Federal Communications Commission’s Wheeler: ‘The Internet can’t exist without a referee’

The Federal Communications Commission chairman Tom Wheeler says the Internet cannot exist without a referee but played down regulatory perceptions of Net Neutrality, claiming that “no one has the right to thwart the openness of the internet”.

Net Neutrality is "no more to regulation of the Internet as the first amendment is to free speech". That was Wheeler’s riposte to claims that the controversial measures mask an agenda to control the “world’s most powerful and pervasive platform”. It’s not a regulation, it’s a guideline was the key message he repeatedly pushed during his keynote today (3 March) at Mobile World Congress.

The FCC green lit plans last week (26 February) to ensure internet service providers provide people with open networks - banning throttling, blocking and paid prioritisation - and cannot block or discriminate against any applications or content that ride over these networks. The watershed measures, rooted in Title 2 of the Communications Act, is a boon for big and large companies who rely on the open internet to advertise, sell and distribute the products.

“If the Internet is the most powerful and pervasive platform in the history of the planet then it can’t resist without a referee,” said Wheeler. Yet he assured that Net Neutrality would keep the Internet open.

The distinction between referee and regulator was not fully clarified during the address and Wheeler skirted around it when he said that regulators would handle the issue of what was permitted on a case-by-case basis.

The limited update on Net Neutrality will do little to quell its detractors. But Wheeler was forceful in his defence against those who have labelled the plan dated.
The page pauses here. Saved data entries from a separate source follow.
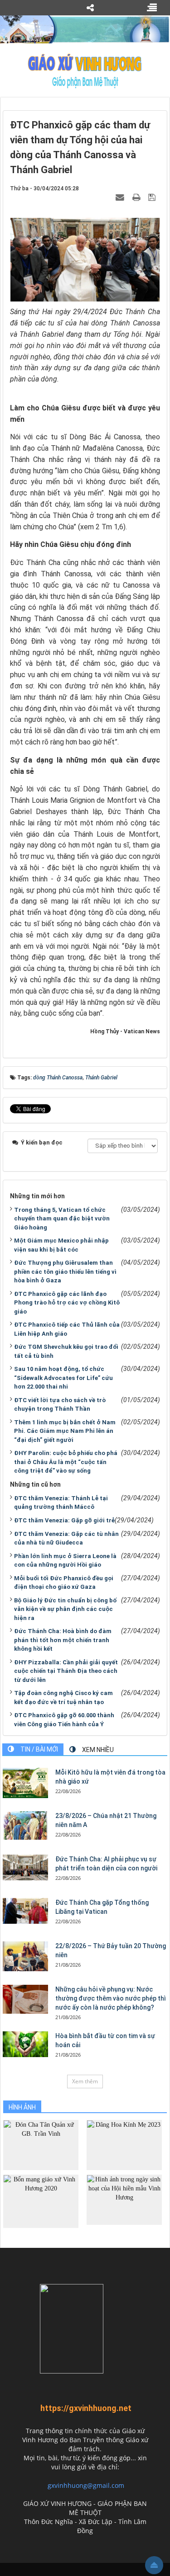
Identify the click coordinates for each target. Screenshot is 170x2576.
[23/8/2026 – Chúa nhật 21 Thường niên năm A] (25, 1825)
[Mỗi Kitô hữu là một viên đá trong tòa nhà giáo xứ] (25, 1783)
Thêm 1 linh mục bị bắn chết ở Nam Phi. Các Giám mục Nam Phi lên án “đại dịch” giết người (65, 1431)
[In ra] (137, 197)
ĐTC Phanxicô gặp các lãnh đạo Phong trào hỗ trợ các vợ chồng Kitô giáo (67, 1302)
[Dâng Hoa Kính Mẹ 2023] (124, 2144)
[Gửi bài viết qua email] (121, 197)
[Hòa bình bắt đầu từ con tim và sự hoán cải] (25, 2044)
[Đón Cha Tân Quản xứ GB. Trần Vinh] (40, 2144)
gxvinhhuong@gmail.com (86, 2485)
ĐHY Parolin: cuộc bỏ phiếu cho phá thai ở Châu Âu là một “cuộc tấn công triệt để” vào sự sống (65, 1462)
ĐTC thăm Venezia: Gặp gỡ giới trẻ (64, 1520)
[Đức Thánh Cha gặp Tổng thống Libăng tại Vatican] (25, 1910)
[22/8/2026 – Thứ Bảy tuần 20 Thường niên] (25, 1956)
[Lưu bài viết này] (153, 197)
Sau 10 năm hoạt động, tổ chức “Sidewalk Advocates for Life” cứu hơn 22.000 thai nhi (63, 1378)
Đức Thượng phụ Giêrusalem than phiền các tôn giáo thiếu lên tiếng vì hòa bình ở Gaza (65, 1271)
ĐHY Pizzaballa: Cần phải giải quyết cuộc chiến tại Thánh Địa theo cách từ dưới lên (66, 1671)
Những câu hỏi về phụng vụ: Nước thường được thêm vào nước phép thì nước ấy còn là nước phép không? (110, 1998)
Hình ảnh (22, 2107)
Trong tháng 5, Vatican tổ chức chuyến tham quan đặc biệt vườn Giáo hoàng (62, 1218)
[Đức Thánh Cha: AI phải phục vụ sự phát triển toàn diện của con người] (25, 1867)
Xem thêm (85, 2081)
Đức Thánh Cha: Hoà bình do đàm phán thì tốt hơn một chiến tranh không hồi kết (63, 1640)
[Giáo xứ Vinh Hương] (85, 70)
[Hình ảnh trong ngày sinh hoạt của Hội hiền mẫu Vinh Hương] (124, 2199)
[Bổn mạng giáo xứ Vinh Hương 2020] (40, 2201)
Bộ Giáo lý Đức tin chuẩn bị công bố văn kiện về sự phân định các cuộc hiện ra (65, 1609)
“We took the Title 2 concept and we modernised it,” he said. “We built our model for Net Neutrality on the regulatory model that has been widely successful in the US for mobile. We’re not going to impose old style utility regulation.

“Our goal is to specifically not impose restrictions that would order how the networks would work. We want network operators to be as innovative as possible, to have revenue streams from customer services that remain unchanged the day after to the day before the measures come in.”
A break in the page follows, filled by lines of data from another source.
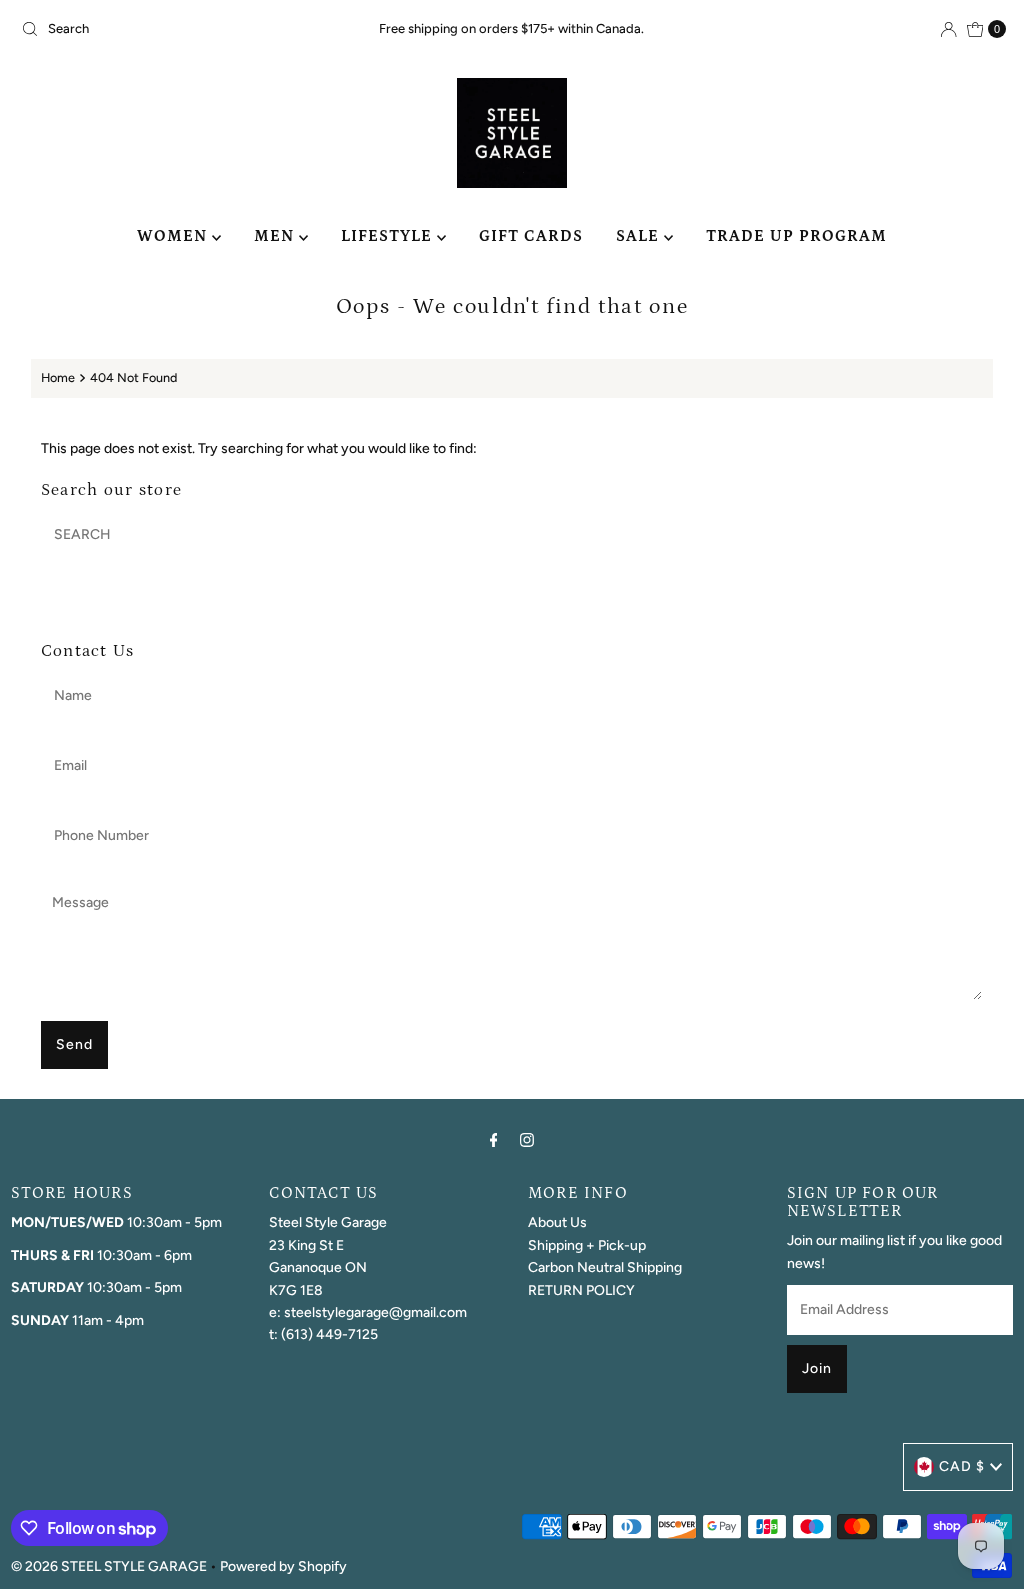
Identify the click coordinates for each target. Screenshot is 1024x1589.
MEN (276, 236)
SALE (640, 236)
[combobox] (174, 29)
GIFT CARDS (531, 236)
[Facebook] (494, 1140)
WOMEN (174, 236)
The need to maintain healthy competition meant Net Neutrality was funnelled through four spectrums; to unleash the power of broadband, to ensure there is adequate spectrum for competition and lastly national security. It feeds into the FCC’s wider mandate, which has recently seen it oversee the auction of $45bn worth of wireless spectrum – the highest amount ever for this type of sale.

Wheeler said: “More spectrum, open networks and competition are the magic elixir that will drive innovation. It is the pathway of the 21st of century.”
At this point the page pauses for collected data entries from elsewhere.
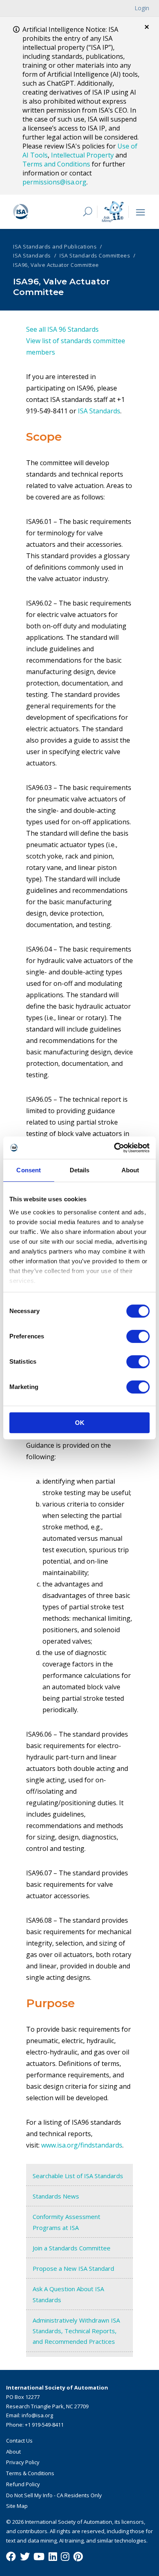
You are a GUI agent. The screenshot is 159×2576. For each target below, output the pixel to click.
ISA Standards (32, 255)
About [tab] (130, 1170)
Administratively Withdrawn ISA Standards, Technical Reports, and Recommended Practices (76, 2331)
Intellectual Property (82, 155)
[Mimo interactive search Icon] (112, 211)
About (13, 2451)
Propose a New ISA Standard (73, 2268)
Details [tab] (80, 1170)
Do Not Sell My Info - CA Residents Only (54, 2495)
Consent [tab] (28, 1170)
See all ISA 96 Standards (62, 329)
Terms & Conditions (30, 2473)
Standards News (56, 2196)
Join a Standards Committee (71, 2248)
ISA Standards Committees (95, 255)
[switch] (138, 1336)
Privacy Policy (23, 2462)
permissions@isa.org (54, 182)
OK (79, 1422)
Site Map (17, 2505)
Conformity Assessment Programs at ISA (66, 2221)
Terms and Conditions (56, 164)
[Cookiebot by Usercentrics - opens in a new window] (114, 1148)
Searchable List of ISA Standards (78, 2176)
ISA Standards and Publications (55, 246)
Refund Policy (23, 2484)
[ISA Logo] (42, 212)
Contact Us (19, 2440)
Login (142, 8)
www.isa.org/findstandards (81, 2145)
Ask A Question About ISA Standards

On the topic of 5G, which the FCC is already investigating frequencies for possible use, Wheeler said it was akin to a Picasso painting, whereby different people see different things. The prospect of very high-bandwidth data transmissions is an attractive one for advertisers looking to satisfy consumers’ seemingly unquenchable thirst for content.

Wheeler concluded that the future of spectrum usage is broadcasters sharing spectrum, and added “that’s the beauty of digital”.